Records excerpted from a collection
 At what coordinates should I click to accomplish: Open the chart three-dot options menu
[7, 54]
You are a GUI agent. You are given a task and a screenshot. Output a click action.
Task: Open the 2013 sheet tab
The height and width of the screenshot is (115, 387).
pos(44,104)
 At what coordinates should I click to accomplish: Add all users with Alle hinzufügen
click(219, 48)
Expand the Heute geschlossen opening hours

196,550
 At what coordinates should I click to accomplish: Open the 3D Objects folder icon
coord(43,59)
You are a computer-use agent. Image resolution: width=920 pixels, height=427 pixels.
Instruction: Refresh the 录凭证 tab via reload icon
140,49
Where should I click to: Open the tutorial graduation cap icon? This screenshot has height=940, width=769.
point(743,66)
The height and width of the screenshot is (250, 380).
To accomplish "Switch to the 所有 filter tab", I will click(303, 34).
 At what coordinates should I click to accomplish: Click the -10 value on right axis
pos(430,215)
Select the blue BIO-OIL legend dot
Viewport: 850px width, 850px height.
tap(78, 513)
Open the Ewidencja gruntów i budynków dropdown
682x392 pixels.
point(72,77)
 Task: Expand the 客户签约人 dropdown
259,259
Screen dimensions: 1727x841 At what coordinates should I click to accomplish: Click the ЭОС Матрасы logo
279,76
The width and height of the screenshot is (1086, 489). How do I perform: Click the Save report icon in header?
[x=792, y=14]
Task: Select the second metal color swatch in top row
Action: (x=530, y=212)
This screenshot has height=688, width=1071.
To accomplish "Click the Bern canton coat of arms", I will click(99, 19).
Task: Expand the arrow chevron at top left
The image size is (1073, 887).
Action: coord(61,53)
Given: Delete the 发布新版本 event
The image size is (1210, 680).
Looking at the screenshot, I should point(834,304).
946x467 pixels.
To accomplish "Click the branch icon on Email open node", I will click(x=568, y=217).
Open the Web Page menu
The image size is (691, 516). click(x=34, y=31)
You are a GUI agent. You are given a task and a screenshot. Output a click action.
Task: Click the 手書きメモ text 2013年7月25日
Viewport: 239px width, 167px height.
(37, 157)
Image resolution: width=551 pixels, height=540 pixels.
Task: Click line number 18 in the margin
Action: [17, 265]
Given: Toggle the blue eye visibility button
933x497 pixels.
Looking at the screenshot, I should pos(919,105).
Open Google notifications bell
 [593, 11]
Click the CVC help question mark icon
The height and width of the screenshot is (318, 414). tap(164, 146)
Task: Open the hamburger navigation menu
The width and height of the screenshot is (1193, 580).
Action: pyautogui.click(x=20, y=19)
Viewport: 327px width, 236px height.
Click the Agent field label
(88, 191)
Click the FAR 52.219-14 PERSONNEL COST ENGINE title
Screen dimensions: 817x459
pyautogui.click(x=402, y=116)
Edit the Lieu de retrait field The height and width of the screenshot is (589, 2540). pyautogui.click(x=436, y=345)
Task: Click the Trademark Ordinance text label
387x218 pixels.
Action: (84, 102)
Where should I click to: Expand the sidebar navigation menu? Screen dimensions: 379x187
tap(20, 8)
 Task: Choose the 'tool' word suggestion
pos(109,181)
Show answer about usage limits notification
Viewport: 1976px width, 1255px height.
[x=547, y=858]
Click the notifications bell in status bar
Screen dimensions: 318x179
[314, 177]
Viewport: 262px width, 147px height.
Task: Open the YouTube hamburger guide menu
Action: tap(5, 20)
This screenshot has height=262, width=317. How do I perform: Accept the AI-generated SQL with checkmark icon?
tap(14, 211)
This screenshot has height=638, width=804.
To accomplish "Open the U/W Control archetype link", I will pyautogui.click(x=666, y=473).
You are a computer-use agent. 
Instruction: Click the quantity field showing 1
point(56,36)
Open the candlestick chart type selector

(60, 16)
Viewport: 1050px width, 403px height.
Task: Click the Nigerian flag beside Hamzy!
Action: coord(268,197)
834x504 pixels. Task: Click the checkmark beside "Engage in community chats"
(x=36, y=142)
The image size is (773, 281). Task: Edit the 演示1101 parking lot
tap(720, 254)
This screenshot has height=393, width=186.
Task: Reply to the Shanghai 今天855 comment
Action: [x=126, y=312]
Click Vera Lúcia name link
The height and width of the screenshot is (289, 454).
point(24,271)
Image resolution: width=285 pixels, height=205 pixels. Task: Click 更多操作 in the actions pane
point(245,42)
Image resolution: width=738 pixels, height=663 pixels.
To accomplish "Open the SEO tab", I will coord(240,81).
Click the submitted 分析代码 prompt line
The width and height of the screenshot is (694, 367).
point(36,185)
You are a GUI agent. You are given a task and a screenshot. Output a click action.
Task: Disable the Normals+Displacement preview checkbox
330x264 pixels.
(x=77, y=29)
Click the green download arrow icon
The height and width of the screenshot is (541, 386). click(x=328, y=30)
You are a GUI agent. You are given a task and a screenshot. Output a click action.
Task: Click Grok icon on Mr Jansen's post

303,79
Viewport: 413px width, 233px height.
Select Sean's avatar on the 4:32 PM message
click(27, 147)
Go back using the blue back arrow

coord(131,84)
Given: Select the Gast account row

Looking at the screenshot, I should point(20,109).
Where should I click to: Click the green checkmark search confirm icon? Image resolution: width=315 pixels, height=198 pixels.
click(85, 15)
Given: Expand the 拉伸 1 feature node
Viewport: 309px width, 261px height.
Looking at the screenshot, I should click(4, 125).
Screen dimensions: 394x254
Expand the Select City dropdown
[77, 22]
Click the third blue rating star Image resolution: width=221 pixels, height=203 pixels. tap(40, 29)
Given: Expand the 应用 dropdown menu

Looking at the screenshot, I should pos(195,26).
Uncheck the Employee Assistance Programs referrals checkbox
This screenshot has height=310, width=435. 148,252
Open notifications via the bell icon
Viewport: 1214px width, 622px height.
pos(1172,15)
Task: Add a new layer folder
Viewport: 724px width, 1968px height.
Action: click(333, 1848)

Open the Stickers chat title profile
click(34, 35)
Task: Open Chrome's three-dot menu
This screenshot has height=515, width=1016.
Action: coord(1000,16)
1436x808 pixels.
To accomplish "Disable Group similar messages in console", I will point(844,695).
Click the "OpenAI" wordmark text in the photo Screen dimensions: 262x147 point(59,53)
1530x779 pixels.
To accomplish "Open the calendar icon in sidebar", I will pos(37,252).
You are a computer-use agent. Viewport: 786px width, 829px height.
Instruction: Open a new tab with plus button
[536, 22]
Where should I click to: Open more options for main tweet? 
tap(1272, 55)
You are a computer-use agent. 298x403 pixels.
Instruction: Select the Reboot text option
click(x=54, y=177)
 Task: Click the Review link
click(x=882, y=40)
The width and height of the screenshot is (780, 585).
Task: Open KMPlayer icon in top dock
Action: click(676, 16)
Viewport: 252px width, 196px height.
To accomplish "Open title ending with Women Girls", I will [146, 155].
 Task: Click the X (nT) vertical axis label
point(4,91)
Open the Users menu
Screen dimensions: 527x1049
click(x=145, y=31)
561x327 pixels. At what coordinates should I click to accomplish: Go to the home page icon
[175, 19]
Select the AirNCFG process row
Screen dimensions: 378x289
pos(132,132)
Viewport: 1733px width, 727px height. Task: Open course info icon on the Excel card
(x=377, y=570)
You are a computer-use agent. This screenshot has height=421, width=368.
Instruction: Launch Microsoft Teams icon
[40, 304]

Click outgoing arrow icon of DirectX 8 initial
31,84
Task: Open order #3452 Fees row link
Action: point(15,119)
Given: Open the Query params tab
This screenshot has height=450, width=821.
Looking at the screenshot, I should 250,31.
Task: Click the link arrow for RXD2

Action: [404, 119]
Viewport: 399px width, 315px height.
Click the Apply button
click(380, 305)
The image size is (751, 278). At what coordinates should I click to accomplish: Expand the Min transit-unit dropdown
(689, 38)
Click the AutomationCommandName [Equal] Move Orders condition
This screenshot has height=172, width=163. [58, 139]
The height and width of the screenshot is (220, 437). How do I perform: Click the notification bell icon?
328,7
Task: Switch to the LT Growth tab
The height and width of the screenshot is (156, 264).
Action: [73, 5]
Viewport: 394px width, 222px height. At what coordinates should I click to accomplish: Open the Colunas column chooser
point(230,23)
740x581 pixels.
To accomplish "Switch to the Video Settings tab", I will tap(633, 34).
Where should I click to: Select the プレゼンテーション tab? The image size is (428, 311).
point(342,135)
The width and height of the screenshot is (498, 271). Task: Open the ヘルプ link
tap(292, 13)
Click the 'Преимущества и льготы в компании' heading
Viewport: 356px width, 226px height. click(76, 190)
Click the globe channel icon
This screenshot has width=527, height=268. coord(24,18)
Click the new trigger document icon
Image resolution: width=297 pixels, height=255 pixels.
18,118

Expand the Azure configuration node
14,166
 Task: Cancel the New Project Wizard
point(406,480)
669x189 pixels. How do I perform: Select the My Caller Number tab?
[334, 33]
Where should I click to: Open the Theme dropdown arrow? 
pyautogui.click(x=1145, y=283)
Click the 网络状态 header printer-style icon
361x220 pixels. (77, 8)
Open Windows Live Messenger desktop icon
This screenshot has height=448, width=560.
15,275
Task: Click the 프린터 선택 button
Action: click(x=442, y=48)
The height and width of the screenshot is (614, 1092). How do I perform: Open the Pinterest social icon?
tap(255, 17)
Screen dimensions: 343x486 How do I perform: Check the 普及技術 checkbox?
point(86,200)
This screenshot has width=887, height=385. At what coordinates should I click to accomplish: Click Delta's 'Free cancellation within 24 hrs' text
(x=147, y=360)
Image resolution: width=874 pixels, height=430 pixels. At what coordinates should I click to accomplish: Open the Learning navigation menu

■ Work task: Each line of the data that holds "computer" should be reported.

■ Exercise result:
You are a computer-use agent. Image resolution: width=920 pixels, height=427 pixels.
You are a computer-use agent. 
You are a computer-use agent. Viewport: 786px width, 829px height.
You are a computer-use agent. 298x403 pixels.
You are a computer-use agent. This screenshot has height=421, width=368.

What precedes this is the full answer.